If this book were a painting, the canvas would be too large to fit into a gallery.
The Enlightenment of the Greengage Tree by Shokoofeh Azar

Book cover art: The Enlightenment of the Greengage Tree by Shokoofeh Azar. Image supplied.

If this book were a painting, the canvas would be too large to fit into a gallery.

The numerous events covered in this novel are recounted through the eyes of a thirteen-year-old girl who was burned to death in February 1979 – just two days before the culmination of the Iranian Revolution.

She ‘died the day inflamed revolutionaries boiling with revolutionary hatred and fervour … cried out “God is great, God is great!”’ They then poured kerosine on her home and set it alight.

But this young girl lives on as a ghost and member of a close-knit, once happy family. Through her eyes, the story winds its way forwards and backwards in time, and in and out of mythology.

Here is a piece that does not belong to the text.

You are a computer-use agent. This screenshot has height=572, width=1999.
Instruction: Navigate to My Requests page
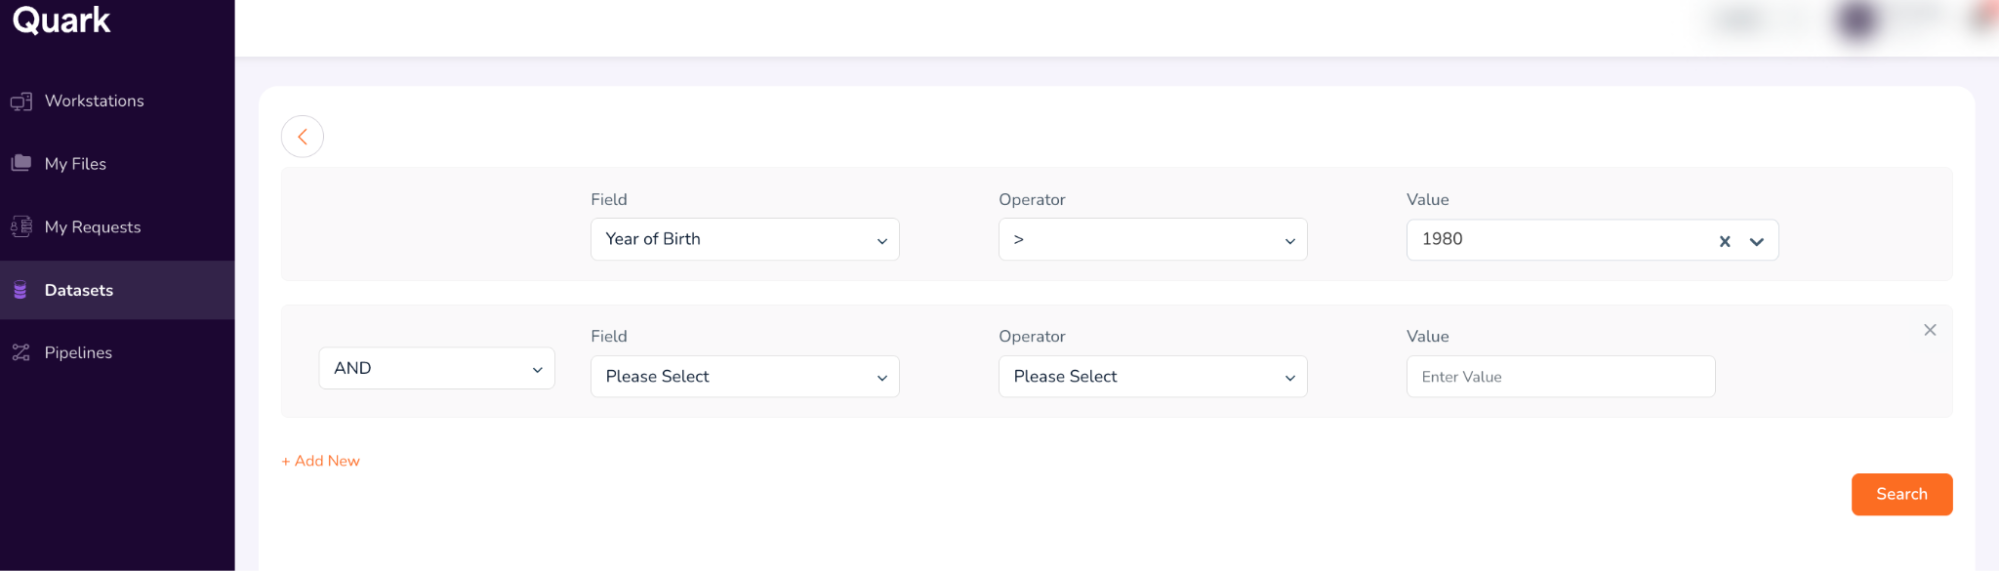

The narrative makes many interesting excursions into the world of ghosts, jinns, soothsayers, long-dead Zoroastrian ancestors, and many other strange creatures, such as a davalpa – a being with the upper body of a man and the lower body of a snake.

We follow the lives and deaths of the young girl’s father, Hushang, a humanitarian and great lover of books; of her mother, Roza, who seeks contemplation high in a large oak tree; of her sister, Beeta, who eventually transforms into another being, and of her brother, Sohrab, who is tortured and killed. Finally the family is reunited in the boughs of the greengage tree.

While the journey is long and strange, at its end the reader has been blessed – there is no other word – with deep insights into and profound feelings for the now long lost but once happy lives of Iranian villagers and the forces that mercilessly destroyed them in the name of a religion its followers did not even understand. When the fighting against Iraq begins, one old villager asks, ‘Where is Iraq, anyway? And who is America?’

Not only innocent villagers but intellectuals also suffered. When the book One Hundred Years of Solitude is found in Beeta’s bag, the guards ‘spent an hour or two passing it back and forth and radioing around before they were eventually convinced that politically, it was not a dangerous book.'

Local government corruption is illustrated by a disastrous incident that engulfs Hushang’s wealthy father and grandfather.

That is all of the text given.